SOURCE DOCUMENT:
===============
Richard Avedon and the scurrilous ‘60s would seem to be an oxymoron. Like mixing Leonard Bernstein with the Fugs. Or Fred Astaire--who played Avedon in “Funny Face”--with The Living Theater, whose members sweat it out nakedly in Avedon’s latest book. The Fugs are there too, showing off their bellybuttons. When you meet Gloria and Juan Gonzales, field marshal and minister of defense of the Puerto Rican revolutionary group, the Young Lords, who exchange these vows at their wedding in 1970--”If I go forward, follow me. If I stand still, push me. If I go backward, kill me”--then you know you’ve stumbled on a period album of some moment.

I say stumble because, though one expects riveting images in an Avedon collection, such as those found in his “In the American West,” one doesn’t necessarily learn much about the circumstances that shaped the character of the faces revealed. On the contrary, the tension that animates an Avedon portrait is born of the intimacy of the interaction between the photographer and the subject, an interplay that brooks no outside intrusion upon the seamless white backdrop of a set. Only by stripping away all paraphernalia and incident is Avedon able to transcend the subject’s subjectivity, as it were, and reach for the timeless iconic aura that is the hallmark of his work.
===============
Collection entries:
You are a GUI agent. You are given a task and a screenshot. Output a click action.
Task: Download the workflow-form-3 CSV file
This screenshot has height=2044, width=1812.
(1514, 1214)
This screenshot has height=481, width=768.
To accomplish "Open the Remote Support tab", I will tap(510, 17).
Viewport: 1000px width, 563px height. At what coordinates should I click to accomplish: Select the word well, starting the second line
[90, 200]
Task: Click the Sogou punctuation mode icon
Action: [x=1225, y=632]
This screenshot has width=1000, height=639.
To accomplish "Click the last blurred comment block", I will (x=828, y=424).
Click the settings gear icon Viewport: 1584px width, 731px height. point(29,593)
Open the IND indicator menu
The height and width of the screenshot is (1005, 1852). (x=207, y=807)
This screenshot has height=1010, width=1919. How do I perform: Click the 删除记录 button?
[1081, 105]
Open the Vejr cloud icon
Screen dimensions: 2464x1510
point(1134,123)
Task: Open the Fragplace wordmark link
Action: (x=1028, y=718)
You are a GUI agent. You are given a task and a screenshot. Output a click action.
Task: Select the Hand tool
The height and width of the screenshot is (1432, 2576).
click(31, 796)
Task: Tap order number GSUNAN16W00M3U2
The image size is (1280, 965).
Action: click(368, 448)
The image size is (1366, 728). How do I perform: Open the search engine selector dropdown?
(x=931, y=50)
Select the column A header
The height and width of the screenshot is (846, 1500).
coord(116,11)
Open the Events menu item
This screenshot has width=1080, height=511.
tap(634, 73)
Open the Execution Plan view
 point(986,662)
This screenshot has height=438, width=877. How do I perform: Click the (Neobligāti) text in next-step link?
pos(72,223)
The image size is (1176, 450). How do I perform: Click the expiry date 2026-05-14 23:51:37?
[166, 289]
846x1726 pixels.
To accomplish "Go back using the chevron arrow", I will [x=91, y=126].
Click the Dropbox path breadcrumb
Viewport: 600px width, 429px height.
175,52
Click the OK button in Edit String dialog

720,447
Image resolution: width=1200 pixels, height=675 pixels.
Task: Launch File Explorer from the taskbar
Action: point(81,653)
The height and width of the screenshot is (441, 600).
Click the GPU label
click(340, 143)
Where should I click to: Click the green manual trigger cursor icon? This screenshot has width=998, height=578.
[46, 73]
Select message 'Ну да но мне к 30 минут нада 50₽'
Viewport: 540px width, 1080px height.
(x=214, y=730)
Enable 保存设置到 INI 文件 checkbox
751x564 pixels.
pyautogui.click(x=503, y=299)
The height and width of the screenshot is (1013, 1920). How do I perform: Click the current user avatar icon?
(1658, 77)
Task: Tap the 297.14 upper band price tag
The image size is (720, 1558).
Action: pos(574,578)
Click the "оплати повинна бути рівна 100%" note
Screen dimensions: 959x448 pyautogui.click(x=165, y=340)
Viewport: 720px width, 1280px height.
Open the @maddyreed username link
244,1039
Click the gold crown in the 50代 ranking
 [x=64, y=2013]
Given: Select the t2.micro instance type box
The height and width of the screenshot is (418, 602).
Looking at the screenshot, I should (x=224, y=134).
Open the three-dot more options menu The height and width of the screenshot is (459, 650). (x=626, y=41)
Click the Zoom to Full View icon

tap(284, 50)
===============
EXERCISE 1: Tally the lines of the records that contain the string "accomplish" and give only the number.
EXERCISE 2: Pick up the piece on Richard Avedon's portraits of the 1960s where it leaves off and write the next paragraph.
The records are unrelated to the text.

TASK OUTPUT 1: 4

TASK OUTPUT 2:
For the most part, these rules apply to the portraits in “The Sixties,” and yet unlike other Avedon collections, which are suffused with a great silence, this crowd conveys in posture and expression the peculiar passions of its era. Standing in ones and twos against the tabula rasa of an empty stage, they speak their thousand words, but many of the portraits come attached with homely blocks of typescript in which the subjects speak for themselves. And this makes all the difference.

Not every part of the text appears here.